¡Ask A Mexican! for Sep 09, 2010
One man's take on his culture's stereotypes
Thursday, September 9, 2010
SPECIAL MEXICAN INDENDENCE DAY EDITION
Dear Readers: ¡VIVA MÉXICO, CABRONES! Happy 200th cumpleaños to America’s favorite country, to the land of pretty señoritas and eternal economic crises, to the world’s greatest, drunkest bola de hijos de la chingada! Celebrate this Sept. 16, drive safe, and guys: Remember to wear a helmet before going into battle with a gabacha, if you coger my drift. On with the questions!

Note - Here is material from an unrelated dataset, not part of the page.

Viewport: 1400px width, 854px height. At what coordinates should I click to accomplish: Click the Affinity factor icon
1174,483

Dear Mexican: On the Fourth of July, my mother’s neighbors in Pico Rivera decided to rope off the street and have a block party. She was given a flier that said in English, “Come Celebrate Independence Day!” but on the flip side, in Spanish, it said, “Vengán a Celebrar el Día de la Manzana!” I’ve Googled my culo off and I can’t find any reference to celebrating Apple Day in July. Is this just a made-up holiday by illegal immigrants so they can party down on the Fourth and still thumb their noses at the gringos by NOT celebrating American Independence Day? It doesn’t make sense – my wife’s family snuck over here illegally in the 70s and they always looked forward to the 4th of July barbecues, etc., and the only Apple Day I can find is in Great Britain in October. My mom said that if they had put “Independence Day” on the flier, they would have all shown up two months late on Sept. 16. What gives?

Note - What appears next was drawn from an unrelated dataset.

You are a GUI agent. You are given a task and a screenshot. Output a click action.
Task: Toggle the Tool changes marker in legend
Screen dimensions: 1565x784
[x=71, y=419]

-Ready to Pop Some Picollo Petes
Dear Wab: I think what we see here is what Chicano scholars like to call rasquache: the uniquely Mexican art of creating beauty from crap. I’m talking black velvet Elvis portraits, additions to homes, fitting 19 to a car, the entirety of Mexico City, and the comedic styling of George Lopez – all rasquache. In this case, it seems your neighbors apply rasquachismo to semiotics by associating the Fourth of July with apple pie and creating a new nickname for the holiday, so don’t take offense. Hey: at least they translated the invitation, instead of the usual gabacho ruse of calling the police when Mexis start parking on lawns because they invited too many people to the house again.